+++ ENTRIES SHOWN

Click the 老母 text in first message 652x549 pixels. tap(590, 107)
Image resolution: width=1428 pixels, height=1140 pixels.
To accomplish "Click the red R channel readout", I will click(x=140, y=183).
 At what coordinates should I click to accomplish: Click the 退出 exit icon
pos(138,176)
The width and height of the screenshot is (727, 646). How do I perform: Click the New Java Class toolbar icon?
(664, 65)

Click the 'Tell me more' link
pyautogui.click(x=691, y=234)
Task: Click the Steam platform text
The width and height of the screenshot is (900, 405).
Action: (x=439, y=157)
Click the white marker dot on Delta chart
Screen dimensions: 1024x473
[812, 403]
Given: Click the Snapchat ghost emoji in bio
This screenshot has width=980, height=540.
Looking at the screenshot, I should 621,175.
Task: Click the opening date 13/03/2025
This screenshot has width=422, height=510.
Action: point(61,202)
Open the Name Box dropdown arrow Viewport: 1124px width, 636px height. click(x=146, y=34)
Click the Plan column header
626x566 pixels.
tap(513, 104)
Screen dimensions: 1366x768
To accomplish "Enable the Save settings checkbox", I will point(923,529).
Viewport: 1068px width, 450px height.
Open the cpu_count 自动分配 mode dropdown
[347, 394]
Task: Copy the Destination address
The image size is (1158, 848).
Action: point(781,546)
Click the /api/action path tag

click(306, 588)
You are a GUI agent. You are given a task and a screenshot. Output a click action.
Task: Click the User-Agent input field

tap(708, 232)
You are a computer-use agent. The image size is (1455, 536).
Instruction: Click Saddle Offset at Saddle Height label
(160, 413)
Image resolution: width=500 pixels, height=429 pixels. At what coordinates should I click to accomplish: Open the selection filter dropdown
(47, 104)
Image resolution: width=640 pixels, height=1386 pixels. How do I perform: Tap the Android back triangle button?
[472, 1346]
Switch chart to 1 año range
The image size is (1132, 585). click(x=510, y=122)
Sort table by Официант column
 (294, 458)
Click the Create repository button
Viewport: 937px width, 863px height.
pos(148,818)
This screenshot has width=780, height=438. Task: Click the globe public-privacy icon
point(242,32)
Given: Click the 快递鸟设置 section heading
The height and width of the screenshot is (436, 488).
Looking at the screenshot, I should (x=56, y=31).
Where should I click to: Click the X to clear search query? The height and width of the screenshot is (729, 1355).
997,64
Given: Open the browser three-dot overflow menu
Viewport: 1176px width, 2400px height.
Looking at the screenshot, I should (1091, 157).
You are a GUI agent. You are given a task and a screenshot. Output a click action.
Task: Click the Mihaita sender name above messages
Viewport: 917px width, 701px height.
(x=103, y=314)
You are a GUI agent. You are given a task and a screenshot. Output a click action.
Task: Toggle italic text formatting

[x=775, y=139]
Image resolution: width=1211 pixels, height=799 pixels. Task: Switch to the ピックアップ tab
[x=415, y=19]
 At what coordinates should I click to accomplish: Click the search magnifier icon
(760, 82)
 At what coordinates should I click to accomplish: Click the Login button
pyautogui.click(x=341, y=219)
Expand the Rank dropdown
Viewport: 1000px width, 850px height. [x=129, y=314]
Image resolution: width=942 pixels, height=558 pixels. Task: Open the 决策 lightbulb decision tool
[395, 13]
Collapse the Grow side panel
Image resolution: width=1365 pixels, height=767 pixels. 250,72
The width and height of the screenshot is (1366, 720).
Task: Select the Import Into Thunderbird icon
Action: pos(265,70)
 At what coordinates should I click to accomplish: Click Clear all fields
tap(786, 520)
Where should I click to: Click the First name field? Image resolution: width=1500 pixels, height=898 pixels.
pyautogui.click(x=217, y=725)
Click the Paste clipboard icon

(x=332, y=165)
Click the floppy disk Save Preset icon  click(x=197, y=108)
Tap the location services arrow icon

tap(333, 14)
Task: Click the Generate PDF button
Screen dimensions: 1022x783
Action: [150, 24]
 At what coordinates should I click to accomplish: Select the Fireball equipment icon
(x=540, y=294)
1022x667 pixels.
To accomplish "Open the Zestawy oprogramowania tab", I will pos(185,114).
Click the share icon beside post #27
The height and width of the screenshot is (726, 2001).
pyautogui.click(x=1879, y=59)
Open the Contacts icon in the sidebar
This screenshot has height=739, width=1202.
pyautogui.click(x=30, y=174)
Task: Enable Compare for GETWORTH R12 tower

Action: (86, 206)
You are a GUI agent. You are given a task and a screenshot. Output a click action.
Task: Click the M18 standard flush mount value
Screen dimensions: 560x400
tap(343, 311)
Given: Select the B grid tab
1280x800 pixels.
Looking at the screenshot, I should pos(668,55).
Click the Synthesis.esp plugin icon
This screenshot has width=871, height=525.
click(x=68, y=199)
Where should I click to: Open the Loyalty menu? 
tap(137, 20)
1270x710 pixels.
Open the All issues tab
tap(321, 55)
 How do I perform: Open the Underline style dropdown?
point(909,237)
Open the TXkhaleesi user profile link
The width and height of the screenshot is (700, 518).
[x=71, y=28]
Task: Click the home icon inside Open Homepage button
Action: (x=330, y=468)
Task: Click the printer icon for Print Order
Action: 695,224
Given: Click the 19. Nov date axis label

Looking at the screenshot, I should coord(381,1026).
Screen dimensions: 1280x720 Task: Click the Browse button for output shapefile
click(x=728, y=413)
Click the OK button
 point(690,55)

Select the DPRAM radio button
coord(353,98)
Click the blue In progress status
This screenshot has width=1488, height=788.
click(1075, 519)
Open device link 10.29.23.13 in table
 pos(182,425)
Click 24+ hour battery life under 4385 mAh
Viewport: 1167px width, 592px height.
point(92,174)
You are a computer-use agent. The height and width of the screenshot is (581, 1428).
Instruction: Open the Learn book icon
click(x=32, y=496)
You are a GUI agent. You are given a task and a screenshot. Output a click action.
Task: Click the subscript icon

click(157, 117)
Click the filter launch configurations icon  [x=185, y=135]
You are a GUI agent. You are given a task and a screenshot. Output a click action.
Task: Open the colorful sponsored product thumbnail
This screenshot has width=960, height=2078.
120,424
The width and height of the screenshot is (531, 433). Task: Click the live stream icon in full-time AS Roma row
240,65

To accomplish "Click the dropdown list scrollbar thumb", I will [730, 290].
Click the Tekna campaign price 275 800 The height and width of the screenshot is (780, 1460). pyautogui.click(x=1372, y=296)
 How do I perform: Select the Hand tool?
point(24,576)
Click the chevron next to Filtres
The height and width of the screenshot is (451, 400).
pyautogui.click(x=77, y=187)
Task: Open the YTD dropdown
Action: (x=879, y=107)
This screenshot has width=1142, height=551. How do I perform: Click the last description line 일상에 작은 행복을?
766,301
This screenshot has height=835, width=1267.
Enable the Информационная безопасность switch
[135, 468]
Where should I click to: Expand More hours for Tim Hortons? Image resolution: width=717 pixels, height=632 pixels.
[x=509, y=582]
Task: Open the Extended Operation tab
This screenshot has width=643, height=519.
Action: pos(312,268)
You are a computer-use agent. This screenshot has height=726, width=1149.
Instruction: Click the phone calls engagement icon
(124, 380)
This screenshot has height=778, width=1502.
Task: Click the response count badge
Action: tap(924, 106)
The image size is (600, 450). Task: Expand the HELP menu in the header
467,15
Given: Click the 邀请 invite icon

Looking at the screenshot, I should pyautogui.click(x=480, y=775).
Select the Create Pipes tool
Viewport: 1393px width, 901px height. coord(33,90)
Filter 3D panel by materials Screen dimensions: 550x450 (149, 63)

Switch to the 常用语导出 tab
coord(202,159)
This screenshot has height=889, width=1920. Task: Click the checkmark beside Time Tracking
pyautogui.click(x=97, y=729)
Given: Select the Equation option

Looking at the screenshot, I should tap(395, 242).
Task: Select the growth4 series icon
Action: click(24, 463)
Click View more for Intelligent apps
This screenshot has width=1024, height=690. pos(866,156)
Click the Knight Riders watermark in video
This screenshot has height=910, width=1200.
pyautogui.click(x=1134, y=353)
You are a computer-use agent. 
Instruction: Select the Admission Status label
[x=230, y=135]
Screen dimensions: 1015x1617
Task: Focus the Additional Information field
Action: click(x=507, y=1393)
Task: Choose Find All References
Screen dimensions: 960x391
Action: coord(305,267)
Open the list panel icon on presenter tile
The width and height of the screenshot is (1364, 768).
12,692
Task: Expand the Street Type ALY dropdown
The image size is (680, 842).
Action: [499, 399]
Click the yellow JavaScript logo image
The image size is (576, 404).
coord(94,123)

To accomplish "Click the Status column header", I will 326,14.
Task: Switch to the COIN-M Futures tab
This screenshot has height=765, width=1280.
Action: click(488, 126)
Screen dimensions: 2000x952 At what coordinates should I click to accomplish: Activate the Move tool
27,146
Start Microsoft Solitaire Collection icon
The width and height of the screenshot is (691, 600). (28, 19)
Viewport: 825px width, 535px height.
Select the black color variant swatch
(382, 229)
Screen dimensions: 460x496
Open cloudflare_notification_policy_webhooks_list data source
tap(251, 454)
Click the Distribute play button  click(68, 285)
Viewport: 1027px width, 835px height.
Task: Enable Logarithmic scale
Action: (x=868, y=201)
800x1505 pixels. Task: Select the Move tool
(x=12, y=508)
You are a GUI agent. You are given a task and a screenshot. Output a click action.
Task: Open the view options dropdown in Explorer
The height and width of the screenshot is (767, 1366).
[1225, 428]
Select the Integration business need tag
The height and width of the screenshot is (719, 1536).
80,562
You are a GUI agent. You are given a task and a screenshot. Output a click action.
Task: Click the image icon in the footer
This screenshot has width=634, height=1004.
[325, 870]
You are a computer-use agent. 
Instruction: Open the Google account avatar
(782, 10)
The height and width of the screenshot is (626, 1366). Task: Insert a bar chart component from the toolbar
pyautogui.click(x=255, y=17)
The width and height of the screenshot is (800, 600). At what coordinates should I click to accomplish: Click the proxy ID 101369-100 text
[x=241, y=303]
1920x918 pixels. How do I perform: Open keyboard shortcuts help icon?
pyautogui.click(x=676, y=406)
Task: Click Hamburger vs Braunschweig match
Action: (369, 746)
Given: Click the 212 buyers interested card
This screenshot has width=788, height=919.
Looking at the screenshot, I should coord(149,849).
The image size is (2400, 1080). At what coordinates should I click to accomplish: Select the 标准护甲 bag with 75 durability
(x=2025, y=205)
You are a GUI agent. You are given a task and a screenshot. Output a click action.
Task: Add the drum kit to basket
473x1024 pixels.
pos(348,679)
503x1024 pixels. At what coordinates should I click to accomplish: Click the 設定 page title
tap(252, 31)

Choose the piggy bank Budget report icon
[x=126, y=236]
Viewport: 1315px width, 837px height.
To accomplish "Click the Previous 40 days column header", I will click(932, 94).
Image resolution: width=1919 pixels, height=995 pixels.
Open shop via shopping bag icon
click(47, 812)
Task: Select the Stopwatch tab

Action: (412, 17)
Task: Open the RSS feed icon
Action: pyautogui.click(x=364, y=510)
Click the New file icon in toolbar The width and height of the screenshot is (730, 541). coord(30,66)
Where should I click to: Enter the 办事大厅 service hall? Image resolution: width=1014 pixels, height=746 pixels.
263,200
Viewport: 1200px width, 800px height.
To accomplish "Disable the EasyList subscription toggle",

++++++

## WORK TO COMPLETE
Please copy each line of the records above in which the word "computer" can be found.

## ANSWER FOR THIS EXERCISE
You are a computer-use agent. The image size is (1455, 536).
You are a computer-use agent. The height and width of the screenshot is (581, 1428).
You are a computer-use agent. This screenshot has height=726, width=1149.
You are a computer-use agent. 
You are a computer-use agent. 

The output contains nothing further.